By Nia Williams
CALGARY, Alberta, March 4 (Reuters) - Shares in pipeline operator Enbridge Inc fell 6 percent on Monday after the company said its Line 3 oil pipeline would be delayed until the second half of 2020, dealing yet another blow to the struggling Canadian energy industry.
Line 3 will carry Canadian crude to U.S. markets and the delay is the latest setback for producers who in recent months have been grappling with bottlenecks on congested export pipelines and record discounts on heavy barrels as a result.
The U.S. state of Minnesota, which Line 3 crosses, told Enbridge it will issue all state environmental permits by November. The company previously expected those permits by the second quarter of 2019.

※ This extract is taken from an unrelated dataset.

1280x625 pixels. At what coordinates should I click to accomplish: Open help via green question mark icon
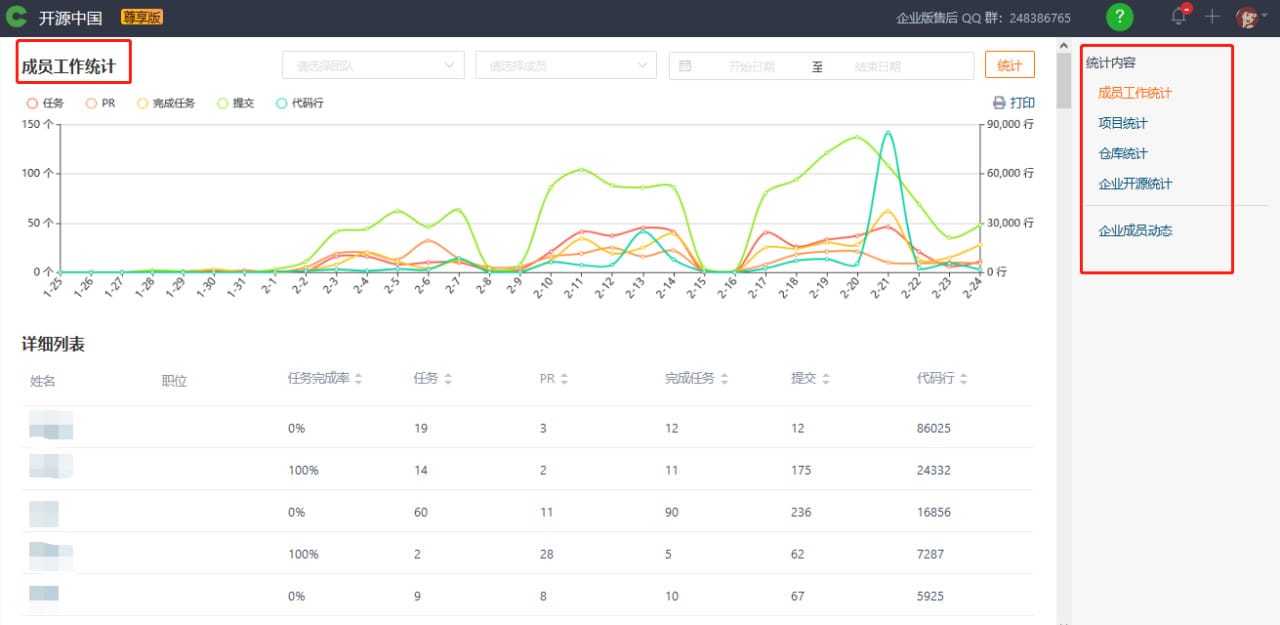(1120, 17)
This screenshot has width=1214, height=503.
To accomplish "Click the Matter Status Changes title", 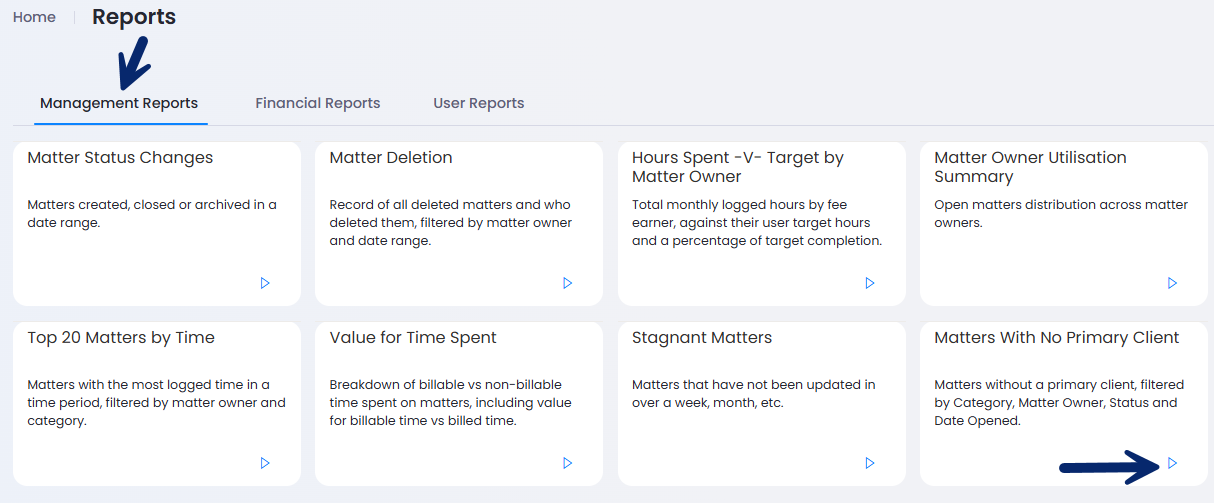I will coord(120,157).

Once it receives state permits, Enbridge will finalize federal permits 30 to 60 days later and anticipates the pipeline to start running in the second half of 2020. Last month Enbridge told investors it expected Line 3 to be in service by year end.
“The delay to the Line 3 Replacement is yet another blow to a beleaguered Canadian oil industry that simply cannot catch a break,” said RBC Capital Markets analyst Michael Tran.
Other proposed Canadian export pipelines, including the Trans Mountain Expansion, are also mired in regulatory delays and concerns about market access are contributing to slowing investment in the energy sector.
Oil and gas capital spending in Alberta is expected to fall 3 percent to C$25.9 billion ($19.45 billion) this year, according to ATB Financial, less than half of capital expenditure in 2014.
Enbridge shares were last down 5.9 percent at C$46.59 on the Toronto Stock Exchange. Enbridge spokeswoman Tracie Kenyon said the company was pleased to have a firm schedule on the remaining Minnesota permits.
Once completed the $9 billion pipeline project will ship 760,000 barrels per day from Alberta to Wisconsin, doubling current capacity.
Canadian producers have been counting on Line 3 to help ease crude gluts in Alberta that prompted the provincial government to impose temporary production cuts and announce plans to lease 4,400 rail cars to help transport crude to market.
“This kind of uncertainty is exactly why we have a plan to move more oil by rail until new pipelines are built,” said Mike McKinnon, spokesman for the Alberta Minister of Energy.
The delay means the Alberta government could consider extending production cuts, analysts at Tudor Pickering Holt said in a note.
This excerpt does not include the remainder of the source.